Re: Streaming replication status

From: Simon Riggs <simon(at)2ndQuadrant(dot)com>
To: Bruce Momjian <bruce(at)momjian(dot)us>
Cc: Stefan Kaltenbrunner <stefan(at)kaltenbrunner(dot)cc>, Fujii Masao <masao(dot)fujii(at)gmail(dot)com>, Greg Smith <greg(at)2ndQuadrant(dot)com>, Josh Berkus <josh(at)agliodbs(dot)com>, Heikki Linnakangas <heikki(dot)linnakangas(at)enterprisedb(dot)com>, PostgreSQL-development <pgsql-hackers(at)postgresql(dot)org>
Subject: Re: Streaming replication status
Date: 2010-01-12 20:49:01
Message-ID: 1263329342.19367.179665.camel@ebony
Views: Raw Message | Whole Thread | Download mbox | Resend email
Thread:
Lists: pgsql-hackers

On Tue, 2010-01-12 at 15:11 -0500, Bruce Momjian wrote:
> Stefan Kaltenbrunner wrote:
> > Simon Riggs wrote:
> > > On Tue, 2010-01-12 at 08:24 +0100, Stefan Kaltenbrunner wrote:
> > >> Fujii Masao wrote:
> > >>> On Tue, Jan 12, 2010 at 1:21 PM, Greg Smith <greg(at)2ndquadrant(dot)com> wrote:
> > >>>> I don't think anybody can deploy this feature without at least some very
> > >>>> basic monitoring here.

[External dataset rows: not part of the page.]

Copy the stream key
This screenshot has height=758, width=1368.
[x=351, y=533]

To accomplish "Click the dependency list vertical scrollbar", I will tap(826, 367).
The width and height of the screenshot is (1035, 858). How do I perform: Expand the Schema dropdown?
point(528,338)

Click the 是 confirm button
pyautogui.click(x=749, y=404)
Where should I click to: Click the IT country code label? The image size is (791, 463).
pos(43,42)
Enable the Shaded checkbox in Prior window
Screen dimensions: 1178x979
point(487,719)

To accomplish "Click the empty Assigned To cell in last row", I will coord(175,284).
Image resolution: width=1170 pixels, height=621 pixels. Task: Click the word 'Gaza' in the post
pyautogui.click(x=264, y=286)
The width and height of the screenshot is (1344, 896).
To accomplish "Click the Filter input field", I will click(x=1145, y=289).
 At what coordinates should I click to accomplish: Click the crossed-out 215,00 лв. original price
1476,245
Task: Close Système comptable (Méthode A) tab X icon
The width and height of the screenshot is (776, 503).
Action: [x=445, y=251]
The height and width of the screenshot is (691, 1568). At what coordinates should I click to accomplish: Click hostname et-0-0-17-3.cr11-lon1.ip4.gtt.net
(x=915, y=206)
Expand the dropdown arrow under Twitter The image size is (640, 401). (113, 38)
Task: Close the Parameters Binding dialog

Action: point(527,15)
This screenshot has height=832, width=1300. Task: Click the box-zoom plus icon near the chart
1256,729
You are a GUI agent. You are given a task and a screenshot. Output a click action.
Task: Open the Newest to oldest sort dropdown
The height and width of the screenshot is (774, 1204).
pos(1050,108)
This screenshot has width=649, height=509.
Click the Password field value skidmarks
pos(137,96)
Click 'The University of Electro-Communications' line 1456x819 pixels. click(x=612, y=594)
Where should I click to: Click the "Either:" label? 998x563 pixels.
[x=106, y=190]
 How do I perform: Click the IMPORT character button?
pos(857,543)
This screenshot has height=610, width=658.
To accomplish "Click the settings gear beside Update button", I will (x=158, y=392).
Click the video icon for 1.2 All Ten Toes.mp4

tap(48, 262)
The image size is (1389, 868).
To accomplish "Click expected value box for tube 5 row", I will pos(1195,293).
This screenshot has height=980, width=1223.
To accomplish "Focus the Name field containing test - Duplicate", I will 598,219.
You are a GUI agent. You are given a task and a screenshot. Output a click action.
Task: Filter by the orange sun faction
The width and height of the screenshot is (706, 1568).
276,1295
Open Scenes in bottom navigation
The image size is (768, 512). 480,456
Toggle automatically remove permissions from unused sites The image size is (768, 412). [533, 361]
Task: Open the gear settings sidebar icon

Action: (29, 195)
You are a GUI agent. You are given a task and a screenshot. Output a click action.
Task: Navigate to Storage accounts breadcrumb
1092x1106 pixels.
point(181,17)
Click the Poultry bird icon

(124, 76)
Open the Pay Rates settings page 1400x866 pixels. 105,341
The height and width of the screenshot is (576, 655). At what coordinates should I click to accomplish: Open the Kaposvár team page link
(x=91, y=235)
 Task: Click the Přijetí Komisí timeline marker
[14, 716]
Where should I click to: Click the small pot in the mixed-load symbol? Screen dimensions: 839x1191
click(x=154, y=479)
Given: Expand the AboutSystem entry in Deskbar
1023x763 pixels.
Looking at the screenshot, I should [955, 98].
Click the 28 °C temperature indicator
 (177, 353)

I like the basic proposal you made back in September
> > >>>> for adding a pg_standbys_xlog_location to replace what you have to get from
> > >>>> ps right now:
> > >>>> http://archives.postgresql.org/pgsql-hackers/2009-09/msg00889.php
> > >>>>
> > >>>> That's basic, but enough that people could get by for a V1.
> > >>> Yeah, I have no objection to add such simple capability which monitors
> > >>> the lag into the first release. But I guess that, in addition to that,
> > >>> Simon wanted the capability to collect the statistical information about
> > >>> replication activity (e.g., a transfer time, a write time, replay time).
> > >>> So I'd like to postpone it.
> > >> yeah getting that would all be nice and handy but we have to remember
> > >> that this is really our first cut at integrated replication. Being able
> > >> to monitor lag is what is needed as a minimum, more advanced stuff can
> > >> and will emerge once we get some actual feedback from the field.
> > >
> > > Though there won't be any feedback from the field because there won't be
> > > any numbers to discuss. Just "it appears to be working". Then we will go
> > > into production and the problems will begin to be reported. We will be
> > > able to do nothing to resolve them because we won't know how many people
> > > are affected.
> >
> > field is also production usage in my pov, and I'm not sure how we would
> > know how many people are affected by some imaginary issue just because
> > there is a column that has some numbers in it.
> > All of the large features we added in the past got finetuned and
> > improved in the following releases, and I expect SR to be one of them
> > that will see a lot of improvement in 8.5+n.
> > Adding detailed monitoring of some random stuff (I don't think there was
> > a clear proposal of what kind of stuff you would like to see) while we
> > don't really know what the performance characteristics are might easily
> > lead to us provding a ton of data and nothing relevant :(
> > What I really think we should do for this first cut is to make it as
> > foolproof and easy to set up as possible and add the minimum required
> > monitoring knobs but not going overboard with doing too many stats.
>
> I totally agree. If SR isn't going to be useful without being
> feature-complete, we might as well just drop it for 8.5 right now.
>
> Let's get a reasonable feature set implemented and then come back in 8.6
> to improve it. For example, there is no need for a special
> 'replication' user (just use super-user), and monitoring should be
> minimal until we have field experience of exactly what monitoring we
> need.
>
> The final commit-fest is in 5 days --- this is not the time for design
> discussion and feature additions. If we wait for SR to be feature
> complete, with design discussions, etc, we will hopelessly delay 8.5 and
> people will get frustrated. I am not saying we can't talk about design,
> but none of this should be a requirement for 8.5.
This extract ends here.